Competition: Bis hierhin und nicht weiter!? Grenzen in der Geschichte Die Grenzen sozialer Mobilität im Mittelalter - Dargestellt am Beispiel von Ulm
11. Klasse, Humboldt-Gymnasium
89073 Ulm, Baden-Württemberg, Deutschland
#2025-1241
Die Selbstorganisation der Handwerker in städtischen Zünften vom Mittelalter bis zur Frühen Neuzeit ist ein besonderes Kennzeichen der Stadtentwicklung im deutschsprachigen Raum. Ob dieses positiv oder negativ zu beurteilen ist, bleibt in der Forschung umstritten. Marc Baur stellt Vorteile und Nachteile der Zunftordnung am Beispiel Ulms dar, das als freie Reichsstadt unmittelbar mit Reichstag und Kaiser verhandeln konnte. Nach eingehender Recherche von Zunftordnungen und anderen Quellen beschreibt er die Zünfte als „kleine Inseln in einem sozialpolitischen Vakuum“, da die Versorgung von Alten und Hinterbliebenen oder auch die Rechte und Pflichten von Lehrlingen und Gesellen hier erstmals geregelt wurden.
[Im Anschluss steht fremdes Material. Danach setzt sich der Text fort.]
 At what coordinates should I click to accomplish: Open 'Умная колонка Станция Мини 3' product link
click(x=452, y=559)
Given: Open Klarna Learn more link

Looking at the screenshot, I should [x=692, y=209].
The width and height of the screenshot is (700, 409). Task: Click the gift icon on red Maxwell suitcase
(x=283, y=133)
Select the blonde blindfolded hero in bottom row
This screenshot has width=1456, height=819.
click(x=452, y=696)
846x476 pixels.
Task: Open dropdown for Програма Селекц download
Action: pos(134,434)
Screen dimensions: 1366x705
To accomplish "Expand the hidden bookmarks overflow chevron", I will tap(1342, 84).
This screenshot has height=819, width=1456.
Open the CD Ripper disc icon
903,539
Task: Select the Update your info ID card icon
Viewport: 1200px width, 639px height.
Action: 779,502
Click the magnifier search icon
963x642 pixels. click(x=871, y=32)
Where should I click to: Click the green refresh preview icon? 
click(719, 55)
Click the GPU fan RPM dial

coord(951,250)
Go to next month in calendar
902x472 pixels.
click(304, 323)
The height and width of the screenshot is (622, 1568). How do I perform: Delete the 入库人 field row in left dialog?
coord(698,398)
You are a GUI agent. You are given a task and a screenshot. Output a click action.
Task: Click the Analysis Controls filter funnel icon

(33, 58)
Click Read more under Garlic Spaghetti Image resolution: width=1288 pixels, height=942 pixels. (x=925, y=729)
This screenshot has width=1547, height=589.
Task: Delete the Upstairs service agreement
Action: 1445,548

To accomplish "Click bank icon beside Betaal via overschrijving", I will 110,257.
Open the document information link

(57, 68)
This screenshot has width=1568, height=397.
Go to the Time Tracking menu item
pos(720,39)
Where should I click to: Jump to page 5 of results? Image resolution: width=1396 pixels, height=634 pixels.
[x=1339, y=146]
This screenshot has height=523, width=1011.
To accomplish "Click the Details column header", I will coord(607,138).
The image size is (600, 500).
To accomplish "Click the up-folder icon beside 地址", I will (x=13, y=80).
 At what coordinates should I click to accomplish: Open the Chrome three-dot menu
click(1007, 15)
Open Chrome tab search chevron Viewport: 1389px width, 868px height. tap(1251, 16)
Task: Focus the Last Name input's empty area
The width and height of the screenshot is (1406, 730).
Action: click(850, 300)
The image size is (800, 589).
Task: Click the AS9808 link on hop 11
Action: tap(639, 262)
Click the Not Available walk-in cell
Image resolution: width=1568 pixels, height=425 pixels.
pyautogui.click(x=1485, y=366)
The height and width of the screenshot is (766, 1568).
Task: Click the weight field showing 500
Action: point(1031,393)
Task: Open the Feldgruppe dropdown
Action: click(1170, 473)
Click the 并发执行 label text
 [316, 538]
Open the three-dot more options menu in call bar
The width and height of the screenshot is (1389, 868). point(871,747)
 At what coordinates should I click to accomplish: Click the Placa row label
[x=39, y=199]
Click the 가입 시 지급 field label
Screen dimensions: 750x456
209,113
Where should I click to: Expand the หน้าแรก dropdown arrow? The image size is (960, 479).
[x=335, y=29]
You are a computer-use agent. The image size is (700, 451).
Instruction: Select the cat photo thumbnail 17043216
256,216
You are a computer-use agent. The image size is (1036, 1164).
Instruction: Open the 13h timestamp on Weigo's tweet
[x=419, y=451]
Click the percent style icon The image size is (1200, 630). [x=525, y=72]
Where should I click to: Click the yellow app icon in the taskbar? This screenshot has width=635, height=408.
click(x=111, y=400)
Aus heutiger Sicht scheinen bestimmte Regelungen, wie zum Beispiel die Nicht-Zulassung von Frauen oder jüdischen Mitgliedern diskriminierend. Im Vergleich zu den monarchischen oder ständischen Herrschaftsformen der Zeit war die Zunft-Verfassung jedoch geradezu demokratisch.